→ Your instructions:
Find where "Open the apps grid icon" appears in the records below, then return that line and every later line exactly, stopping only at the last line.

[[ Data for this task, beginning ]]

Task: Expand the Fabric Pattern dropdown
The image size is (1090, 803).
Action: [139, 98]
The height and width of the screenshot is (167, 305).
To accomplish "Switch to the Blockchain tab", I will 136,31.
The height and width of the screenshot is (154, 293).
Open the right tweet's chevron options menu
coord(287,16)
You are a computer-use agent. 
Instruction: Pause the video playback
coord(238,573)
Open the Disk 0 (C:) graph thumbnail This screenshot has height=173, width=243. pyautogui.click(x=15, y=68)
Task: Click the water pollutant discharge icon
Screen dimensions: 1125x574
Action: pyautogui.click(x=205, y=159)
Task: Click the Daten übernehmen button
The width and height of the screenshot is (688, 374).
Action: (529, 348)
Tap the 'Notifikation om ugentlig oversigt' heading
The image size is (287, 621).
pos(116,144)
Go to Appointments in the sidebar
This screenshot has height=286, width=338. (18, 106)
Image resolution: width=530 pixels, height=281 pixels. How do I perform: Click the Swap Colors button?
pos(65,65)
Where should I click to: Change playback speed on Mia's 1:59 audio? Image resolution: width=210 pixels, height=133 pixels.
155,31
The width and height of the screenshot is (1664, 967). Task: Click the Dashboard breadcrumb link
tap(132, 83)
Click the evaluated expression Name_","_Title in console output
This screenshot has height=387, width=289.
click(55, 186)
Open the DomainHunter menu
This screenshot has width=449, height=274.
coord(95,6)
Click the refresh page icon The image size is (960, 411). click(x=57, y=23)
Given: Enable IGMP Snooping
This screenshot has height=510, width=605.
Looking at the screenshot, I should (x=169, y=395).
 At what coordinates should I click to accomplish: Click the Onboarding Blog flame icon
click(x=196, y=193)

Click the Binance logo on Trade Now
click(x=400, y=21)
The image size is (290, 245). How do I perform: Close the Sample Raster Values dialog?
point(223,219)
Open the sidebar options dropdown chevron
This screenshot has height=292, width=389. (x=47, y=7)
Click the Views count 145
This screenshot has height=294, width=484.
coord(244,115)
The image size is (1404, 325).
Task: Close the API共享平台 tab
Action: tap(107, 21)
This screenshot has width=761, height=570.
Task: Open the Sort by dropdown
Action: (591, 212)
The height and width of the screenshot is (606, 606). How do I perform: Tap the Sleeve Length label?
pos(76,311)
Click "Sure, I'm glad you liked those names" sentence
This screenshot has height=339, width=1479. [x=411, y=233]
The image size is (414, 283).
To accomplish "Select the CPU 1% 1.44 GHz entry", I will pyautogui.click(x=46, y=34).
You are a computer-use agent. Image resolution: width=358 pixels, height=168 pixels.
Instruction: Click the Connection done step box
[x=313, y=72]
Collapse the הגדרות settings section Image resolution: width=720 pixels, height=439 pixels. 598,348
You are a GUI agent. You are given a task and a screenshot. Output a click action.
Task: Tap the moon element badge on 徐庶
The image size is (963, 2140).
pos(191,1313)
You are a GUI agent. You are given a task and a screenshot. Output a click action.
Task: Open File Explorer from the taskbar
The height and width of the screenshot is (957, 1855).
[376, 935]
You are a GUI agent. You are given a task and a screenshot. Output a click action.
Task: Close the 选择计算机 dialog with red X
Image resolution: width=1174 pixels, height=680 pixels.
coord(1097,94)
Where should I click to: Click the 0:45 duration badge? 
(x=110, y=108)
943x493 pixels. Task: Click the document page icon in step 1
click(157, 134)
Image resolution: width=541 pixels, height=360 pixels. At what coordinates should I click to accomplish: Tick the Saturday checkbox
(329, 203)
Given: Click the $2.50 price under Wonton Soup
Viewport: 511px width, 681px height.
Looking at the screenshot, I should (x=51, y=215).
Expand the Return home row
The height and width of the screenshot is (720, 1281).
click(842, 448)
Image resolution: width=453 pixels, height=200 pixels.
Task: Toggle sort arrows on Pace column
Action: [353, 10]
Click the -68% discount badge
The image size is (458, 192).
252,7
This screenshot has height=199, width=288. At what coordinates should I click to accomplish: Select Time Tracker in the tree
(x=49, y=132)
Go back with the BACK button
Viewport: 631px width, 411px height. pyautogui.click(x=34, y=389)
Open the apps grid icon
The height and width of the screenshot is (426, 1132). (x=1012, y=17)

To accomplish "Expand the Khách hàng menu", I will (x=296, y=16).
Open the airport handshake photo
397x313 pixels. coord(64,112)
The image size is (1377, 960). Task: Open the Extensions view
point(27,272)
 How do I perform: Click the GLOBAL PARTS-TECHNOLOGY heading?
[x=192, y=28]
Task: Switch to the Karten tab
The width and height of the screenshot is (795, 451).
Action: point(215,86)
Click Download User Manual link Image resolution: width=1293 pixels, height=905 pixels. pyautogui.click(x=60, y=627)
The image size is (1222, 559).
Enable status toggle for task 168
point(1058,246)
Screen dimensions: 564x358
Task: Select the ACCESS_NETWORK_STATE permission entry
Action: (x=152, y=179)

[[ Data for this task, end ]]

→ Response:
Open the apps grid icon
The height and width of the screenshot is (426, 1132). (x=1012, y=17)

To accomplish "Expand the Khách hàng menu", I will (x=296, y=16).
Open the airport handshake photo
397x313 pixels. coord(64,112)
The image size is (1377, 960). Task: Open the Extensions view
point(27,272)
 How do I perform: Click the GLOBAL PARTS-TECHNOLOGY heading?
[x=192, y=28]
Task: Switch to the Karten tab
The width and height of the screenshot is (795, 451).
Action: point(215,86)
Click Download User Manual link Image resolution: width=1293 pixels, height=905 pixels. pyautogui.click(x=60, y=627)
The image size is (1222, 559).
Enable status toggle for task 168
point(1058,246)
Screen dimensions: 564x358
Task: Select the ACCESS_NETWORK_STATE permission entry
Action: (x=152, y=179)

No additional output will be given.